Clinical Consultation Meetings
Interns are required to attend consultation meetings with the Learning Assistance Center/Disability Services (LAC) and campus psychiatry biweekly and Student Health Services (SHS) monthly to observe and participate in consultation about clients with multidisciplinary staff on campus. Interns are encouraged to discuss clients they are working with who are receiving services elsewhere on campus or who would benefit from a referral.
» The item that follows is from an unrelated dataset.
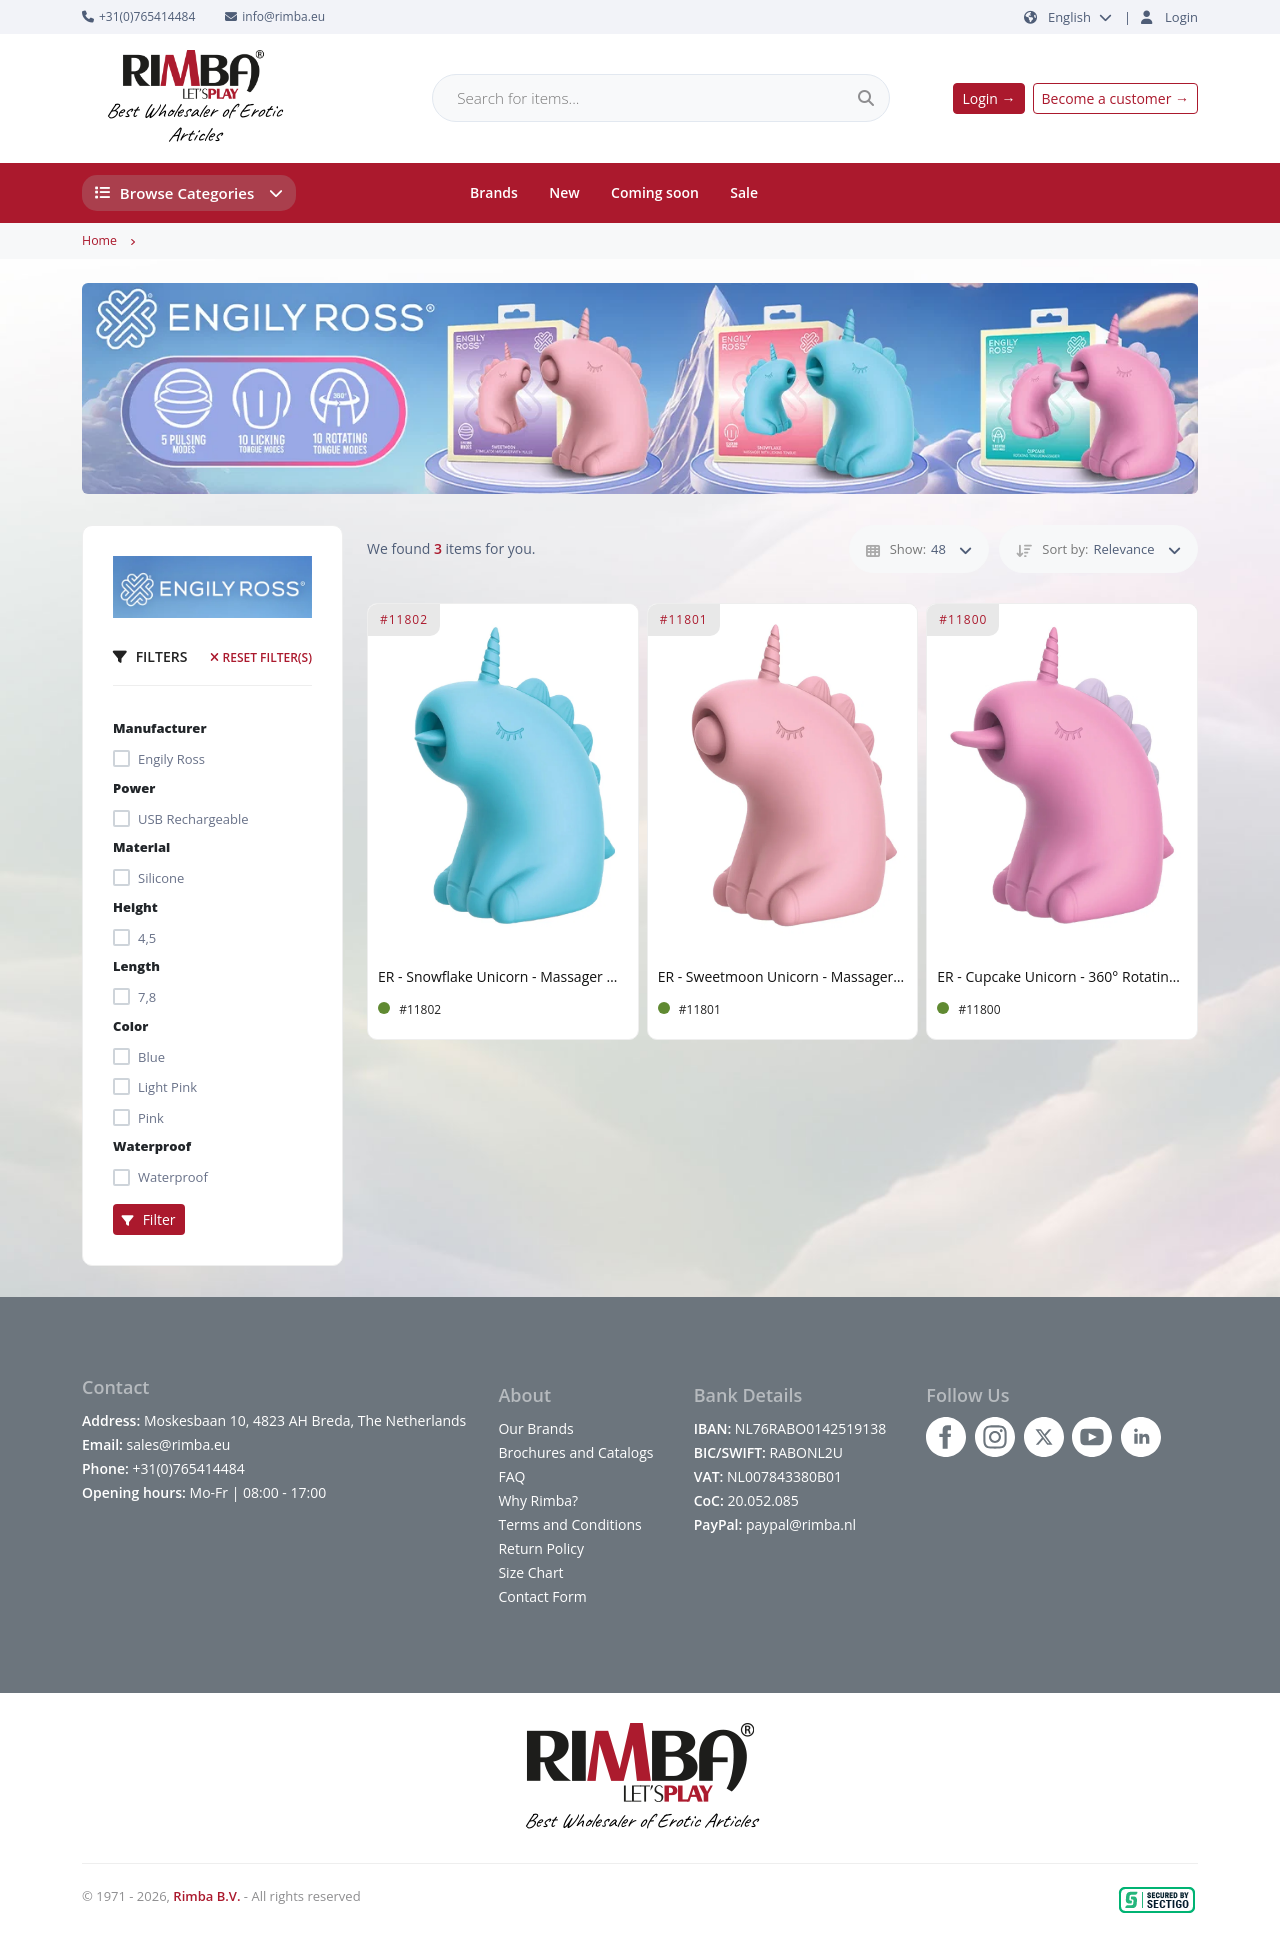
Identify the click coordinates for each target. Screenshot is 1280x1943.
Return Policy (541, 1548)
The UCC believes in an open-door policy for consultation and encourages interns to informally consult with various UCC clinical staff members as needed. Interns may also contact colleagues in the LAC and SHS between formal consultation meetings to discuss a mutual client when needed.
Intern Training Seminar
Interns attend a weekly 2-hour seminar presented by various UCC staff members, as well as campus partners with specific expertise on the designated topic. Seminar topics address multicultural competence, ethics, assessment, different treatment models and techniques, issues prevalent in a college population, and professional identity development. A sample of the didactics that will be provided during the 2018-2019 training year include:
- Suicide Risk Assessment
- Social Justice Considerations in Counseling Center Work
- Eating Disorder Assessment and Treatment
- Substance Abuse Assessment and Treatment
- Working with First Generation Students
- Working with LGBTQ+ Students
- Working with Survivors of Sexual Assault on College Campuses
- Increasing Competency in Working with International Students
- Use of Mindfulness in Therapy
Interns are expected to attend weekly in-service trainings with the entire UCC clinical staff. Once per month these trainings are devoted to Diversity Dialogues, during which staff members have the opportunity to share reactions to readings or videos about a specific diverse population, discuss biases and beliefs that may impact work with particular individuals, and develop knowledge, skills, and awareness that enhance effectiveness in working with diverse students. Other training topics may include clinical case presentations by staff members, meeting colleagues across campus and learning more about their departments and specific roles, and training on specific treatment techniques from community providers.
In addition to monthly Special Topics Supervision focused on provision of supervision, during the fall semester interns attend at least two intern training seminars focused on the review of supervision theories and models and supervision dynamics in preparation for taking on the role of supervisor to a master’s counseling intern or doctoral practicum trainee. During spring semester, interns receive weekly supervision of supervision.
Staff Professional Development Activities
Interns have the opportunity to participate in continuing education activities designed for the UCC staff. Such trainings might include a full or half day workshop on working with a specific population (e.g., International students, transgender students), as well as presentations by other mental health providers in the community on their areas of expertise or the services they offer. Additionally, there are regular opportunities for professional development offered through the University’s Professional Development Center (PDC), including workshops on public speaking/group facilitation, diversity and inclusion, and leadership. In keeping with the University’s commitment to diversity and inclusion, two-day institutes on social and racial justice are open for staff members and interns to attend biannually as well.